▶ [Essayez]: Pouvez-vous réécrire, dans l'extrait du débat sur la contractualisation, tout ce qui va de « Mme la présidente. L’amendement » jusqu'à « qu’il est défendu. », en remplaçant « conseils généraux » par « conseils départementaux » ?

▶ [Extrait de page]:
Quand on habite dans des zones de montagne, on sait l’importance d’aider les filières en favorisant la contractualisation. Mon expérience de terrain m’a conduit à mettre cette proposition noir sur blanc.

Ainsi, les collectivités qui le souhaitent pourront favoriser la contractualisation, laquelle contribuera, elle-même, à l’aménagement du territoire.

Mme la présidente. L’amendement n° 577 rectifié, présenté par MM. Fortassin, Collin, Alfonsi et Baylet, Mme Laborde et MM. Marsin, Mézard, de Montesquiou, Plancade, Tropeano, Vall et Milhau, est ainsi libellé :

Après l’alinéa 17

Insérer un alinéa ainsi rédigé :

« Les conseils régionaux et les conseils généraux, s’ils en font la demande, peuvent promouvoir les contrats souscrits localement pour y insérer des aides incitatives répondant à des considérations d’aménagement du territoire.

La parole est à M. Jean Milhau.

M. Jean Milhau. Cet amendement étant quasiment identique à l’amendement n° 203 rectifié, nous considérons qu’il est défendu.

Mme la présidente. Quel est l’avis de la commission ?

M. Gérard César, rapporteur. Jeudi et vendredi derniers, nous avons eu un long débat, fort intéressant, au sujet du code des marchés publics.

▶ [Entrées extraites]:
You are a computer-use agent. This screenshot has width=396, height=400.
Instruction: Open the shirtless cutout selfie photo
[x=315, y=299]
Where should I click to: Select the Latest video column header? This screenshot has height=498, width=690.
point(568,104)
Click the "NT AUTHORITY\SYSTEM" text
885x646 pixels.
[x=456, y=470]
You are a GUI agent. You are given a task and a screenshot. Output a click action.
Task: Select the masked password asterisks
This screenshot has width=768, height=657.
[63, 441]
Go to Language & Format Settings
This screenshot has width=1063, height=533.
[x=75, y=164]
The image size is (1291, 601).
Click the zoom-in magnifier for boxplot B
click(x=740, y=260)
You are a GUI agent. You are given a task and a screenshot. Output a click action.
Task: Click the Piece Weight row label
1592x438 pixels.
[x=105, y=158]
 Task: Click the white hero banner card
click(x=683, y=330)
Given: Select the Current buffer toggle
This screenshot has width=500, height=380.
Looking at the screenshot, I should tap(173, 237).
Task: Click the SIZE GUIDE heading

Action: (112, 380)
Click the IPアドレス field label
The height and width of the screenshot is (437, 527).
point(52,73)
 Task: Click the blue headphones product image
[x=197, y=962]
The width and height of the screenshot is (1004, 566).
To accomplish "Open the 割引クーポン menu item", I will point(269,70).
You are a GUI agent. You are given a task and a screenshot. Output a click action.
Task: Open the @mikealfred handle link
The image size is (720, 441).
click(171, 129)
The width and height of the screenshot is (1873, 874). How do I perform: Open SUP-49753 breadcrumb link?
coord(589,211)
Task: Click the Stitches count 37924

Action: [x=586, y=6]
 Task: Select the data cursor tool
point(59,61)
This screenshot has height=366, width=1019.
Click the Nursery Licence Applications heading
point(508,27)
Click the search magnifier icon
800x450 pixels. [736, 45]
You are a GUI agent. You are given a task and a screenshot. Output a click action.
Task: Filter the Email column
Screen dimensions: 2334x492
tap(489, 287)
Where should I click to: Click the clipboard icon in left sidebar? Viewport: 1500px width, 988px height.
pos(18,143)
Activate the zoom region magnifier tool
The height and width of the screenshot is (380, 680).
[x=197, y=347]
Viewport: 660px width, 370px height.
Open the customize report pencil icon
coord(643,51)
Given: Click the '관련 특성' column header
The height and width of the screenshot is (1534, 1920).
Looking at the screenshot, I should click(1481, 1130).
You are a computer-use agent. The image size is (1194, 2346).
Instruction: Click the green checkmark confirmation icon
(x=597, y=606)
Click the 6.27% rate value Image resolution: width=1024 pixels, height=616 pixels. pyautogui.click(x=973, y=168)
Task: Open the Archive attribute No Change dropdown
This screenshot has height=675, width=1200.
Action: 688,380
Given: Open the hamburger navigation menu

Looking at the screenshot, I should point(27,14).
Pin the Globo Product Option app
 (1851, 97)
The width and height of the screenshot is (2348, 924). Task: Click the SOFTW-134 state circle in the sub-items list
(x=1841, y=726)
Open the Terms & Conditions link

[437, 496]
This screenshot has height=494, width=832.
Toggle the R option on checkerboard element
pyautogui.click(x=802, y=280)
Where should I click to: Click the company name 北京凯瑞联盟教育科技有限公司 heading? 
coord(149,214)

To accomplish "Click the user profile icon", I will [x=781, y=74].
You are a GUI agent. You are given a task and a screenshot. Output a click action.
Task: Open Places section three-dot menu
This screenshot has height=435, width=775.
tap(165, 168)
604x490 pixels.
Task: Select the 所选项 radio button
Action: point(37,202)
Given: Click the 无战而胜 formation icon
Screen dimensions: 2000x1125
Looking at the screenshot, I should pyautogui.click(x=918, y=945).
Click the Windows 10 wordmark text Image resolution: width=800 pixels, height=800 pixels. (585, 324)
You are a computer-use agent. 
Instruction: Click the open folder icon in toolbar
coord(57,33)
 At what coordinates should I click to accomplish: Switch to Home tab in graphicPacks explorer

▶ [Corrigé de l'exercice]:
Mme la présidente. L’amendement n° 577 rectifié, présenté par MM. Fortassin, Collin, Alfonsi et Baylet, Mme Laborde et MM. Marsin, Mézard, de Montesquiou, Plancade, Tropeano, Vall et Milhau, est ainsi libellé :

Après l’alinéa 17

Insérer un alinéa ainsi rédigé :

« Les conseils régionaux et les conseils départementaux, s’ils en font la demande, peuvent promouvoir les contrats souscrits localement pour y insérer des aides incitatives répondant à des considérations d’aménagement du territoire.

La parole est à M. Jean Milhau.

M. Jean Milhau. Cet amendement étant quasiment identique à l’amendement n° 203 rectifié, nous considérons qu’il est défendu.